— Job —
Please reproduce the rows below word for word, starting with the first line and ending with the line that contains "tap(189, 71)", including that line.

* * * * * * *

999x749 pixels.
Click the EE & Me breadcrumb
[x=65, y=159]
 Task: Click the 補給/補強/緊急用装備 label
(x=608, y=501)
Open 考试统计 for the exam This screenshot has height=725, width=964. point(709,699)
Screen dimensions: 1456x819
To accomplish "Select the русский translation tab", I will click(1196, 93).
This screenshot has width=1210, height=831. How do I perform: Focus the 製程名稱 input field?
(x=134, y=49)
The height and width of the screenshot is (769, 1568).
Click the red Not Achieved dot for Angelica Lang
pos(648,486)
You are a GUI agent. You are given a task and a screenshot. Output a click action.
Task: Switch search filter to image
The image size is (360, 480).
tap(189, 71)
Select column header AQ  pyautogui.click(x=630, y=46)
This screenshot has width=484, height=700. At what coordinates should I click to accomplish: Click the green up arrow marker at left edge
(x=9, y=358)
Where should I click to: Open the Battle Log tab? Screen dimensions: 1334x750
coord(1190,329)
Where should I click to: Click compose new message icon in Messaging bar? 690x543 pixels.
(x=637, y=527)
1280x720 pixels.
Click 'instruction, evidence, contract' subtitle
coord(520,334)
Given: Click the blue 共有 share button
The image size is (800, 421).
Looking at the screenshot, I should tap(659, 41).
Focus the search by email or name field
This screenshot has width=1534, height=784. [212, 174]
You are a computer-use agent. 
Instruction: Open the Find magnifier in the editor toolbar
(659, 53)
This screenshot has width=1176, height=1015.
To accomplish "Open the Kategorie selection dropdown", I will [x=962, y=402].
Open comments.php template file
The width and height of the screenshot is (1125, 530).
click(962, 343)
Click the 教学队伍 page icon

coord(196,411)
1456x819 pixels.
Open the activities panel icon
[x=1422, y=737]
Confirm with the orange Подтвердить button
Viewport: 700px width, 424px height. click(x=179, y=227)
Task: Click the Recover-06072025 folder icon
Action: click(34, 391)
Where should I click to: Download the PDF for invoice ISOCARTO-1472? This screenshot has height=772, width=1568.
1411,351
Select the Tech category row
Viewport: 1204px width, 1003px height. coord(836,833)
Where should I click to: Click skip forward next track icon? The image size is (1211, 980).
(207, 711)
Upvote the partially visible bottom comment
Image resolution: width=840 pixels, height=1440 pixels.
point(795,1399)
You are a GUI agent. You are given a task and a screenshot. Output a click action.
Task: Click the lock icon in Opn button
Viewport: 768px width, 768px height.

* * * * * * *

— Task answer —
999x749 pixels.
Click the EE & Me breadcrumb
[x=65, y=159]
 Task: Click the 補給/補強/緊急用装備 label
(x=608, y=501)
Open 考试统计 for the exam This screenshot has height=725, width=964. point(709,699)
Screen dimensions: 1456x819
To accomplish "Select the русский translation tab", I will click(1196, 93).
This screenshot has width=1210, height=831. How do I perform: Focus the 製程名稱 input field?
(x=134, y=49)
The height and width of the screenshot is (769, 1568).
Click the red Not Achieved dot for Angelica Lang
pos(648,486)
You are a GUI agent. You are given a task and a screenshot. Output a click action.
Task: Switch search filter to image
The image size is (360, 480).
tap(189, 71)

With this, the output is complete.